Perplexity CEO says tech giants 'copy anything that's good' as the AI web-browser war heats up
Srinivas said that bigger companies will "copy anything that's good" while speaking at Y Combinator's AI Startup School. At launch, Perplexity allowed its chatbot to crawl the web. Now, competitive products from OpenAI, Anthropic, and Google have similar web-browsing functionality.
Speaking to an audience of undergraduate, graduate, and Ph.D students, the Perplexity CEO began his advice by telling them to "work incredibly hard."
Don't be surprised, he added, if larger players later play copycat.
"If your company is something that can make revenue on the scale of hundreds of millions of dollars or potentially billions of dollars, you should always assume that a model company will copy it," Srinivas said.
Srinivas listed the reasons bigger companies may copy burgeoning founders: "They raise like tens of billions or close to 50 billion and they need to justify all that CapEx spend, and they need to keep searching for new ways to make money," he said.
"They will copy anything that's good.

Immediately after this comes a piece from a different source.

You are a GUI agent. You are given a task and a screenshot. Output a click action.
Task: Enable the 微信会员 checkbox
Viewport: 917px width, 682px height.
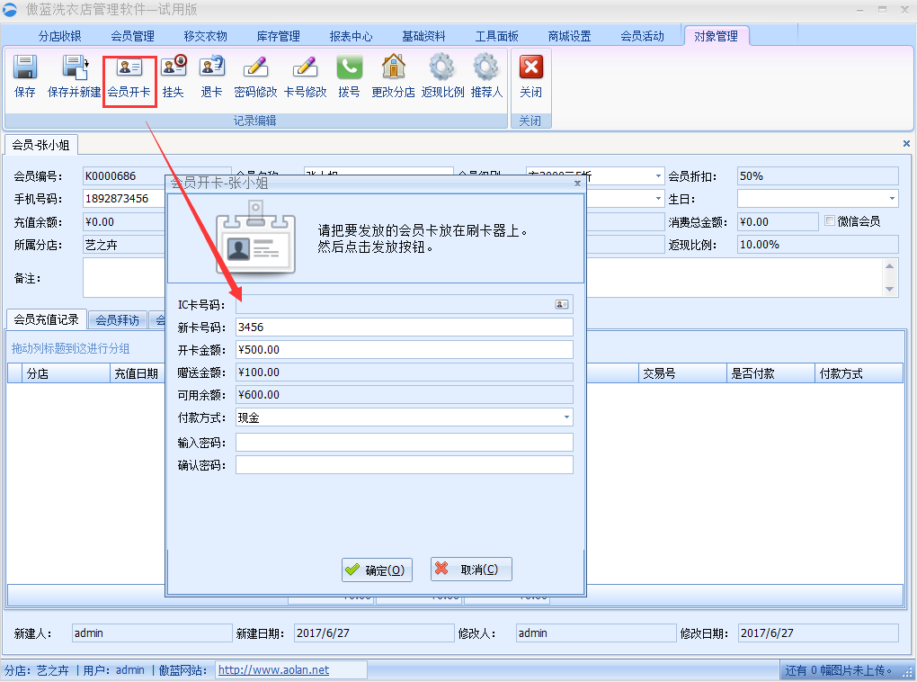point(830,221)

I think you got to live with that fear," Srinivas said.
Perplexity was founded as an "answer engine" that looked to provide precise, consolidated answers based on web searches. At the time of Perplexity's debut, many other chatbots were restricted to responding based only on their training data, which typically has a knowledge cutoff of months in the past.
Perplexity released its answer engine in December 2022. Google's Bard — which it has since rebranded as Gemini — launched internet-crawling abilities at launch three months later. In May 2023, ChatGPT followed suit. Anthropic's Claude can search the web in real time as of March 2025.
Perplexity's head of communications, Jesse Dwyer, wrote in a follow-up statement to Business Insider that bigger companies will not only copy, but also "do everything they can to drown your voice."
Perplexity launched its Comet browser on July 9, and OpenAI has yet to formally announce a browser. Later that day, Reuters reported that OpenAI was working on a web browser that would challenge Google Chrome.
"Browser wars should be won by users, and if users lose Browser War III, it will be from a familiar playbook: monopolistic behavior by an 'everything company' forcing its product on the market," Dwyer wrote. "In this sense, whatever OpenAI builds as a browser will be no different than Google's."